REQUIRED ACTION
Within the entries below, how many lines carry the word "target"? State the number and stop.
-- Opening Marker --
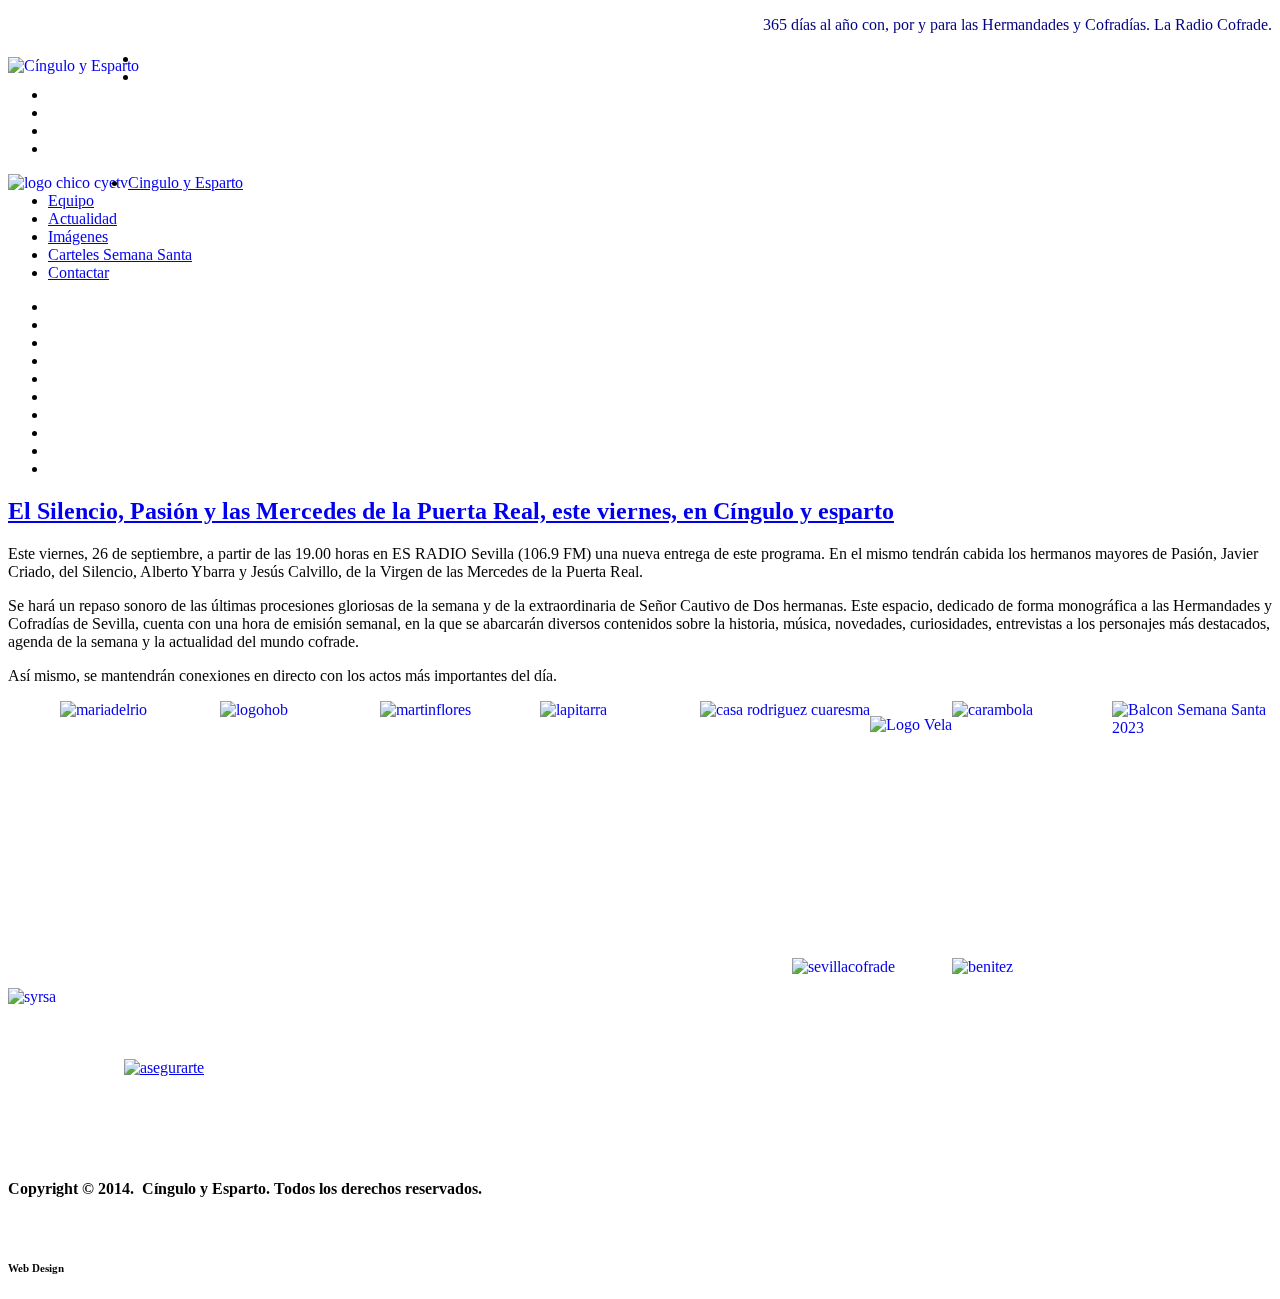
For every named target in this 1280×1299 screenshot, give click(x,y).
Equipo (71, 200)
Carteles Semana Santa (120, 254)
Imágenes (78, 236)
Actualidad (82, 218)
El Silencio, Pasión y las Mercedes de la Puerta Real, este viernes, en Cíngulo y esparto (451, 511)
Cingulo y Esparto (185, 182)
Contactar (78, 272)
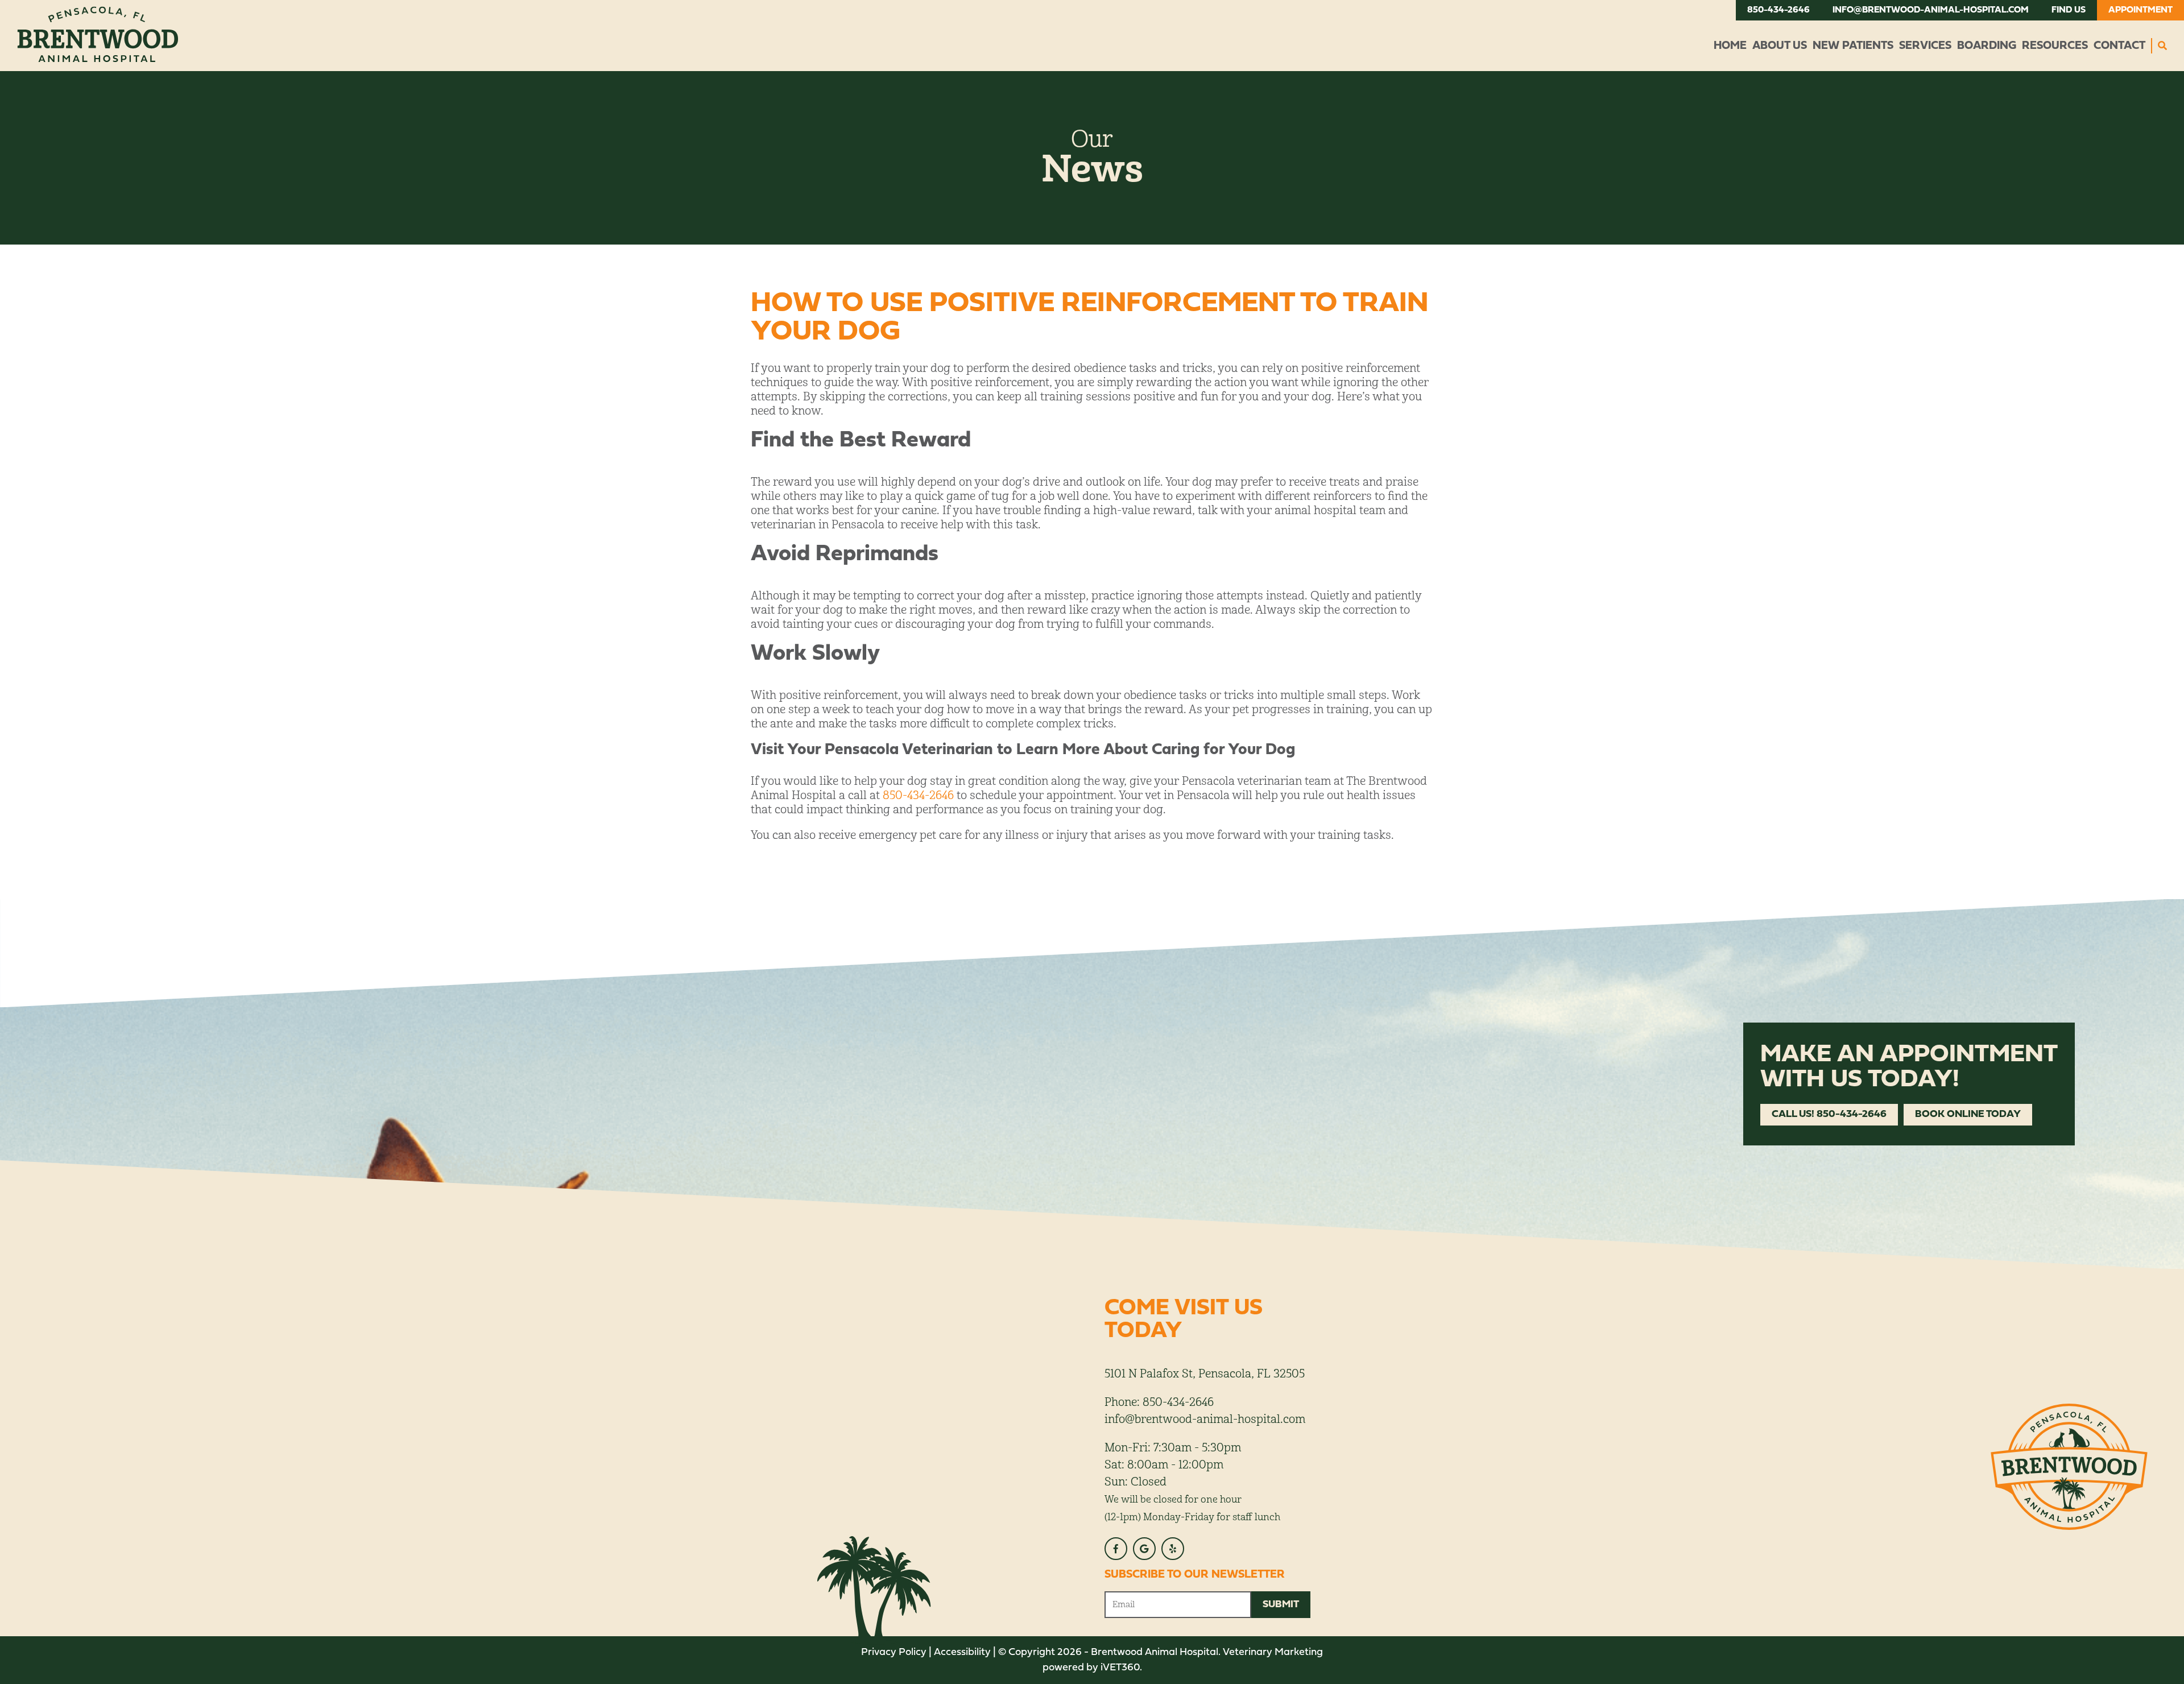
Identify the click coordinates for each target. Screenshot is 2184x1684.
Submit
-- Closing Marker --
YOUR RESPONSE
2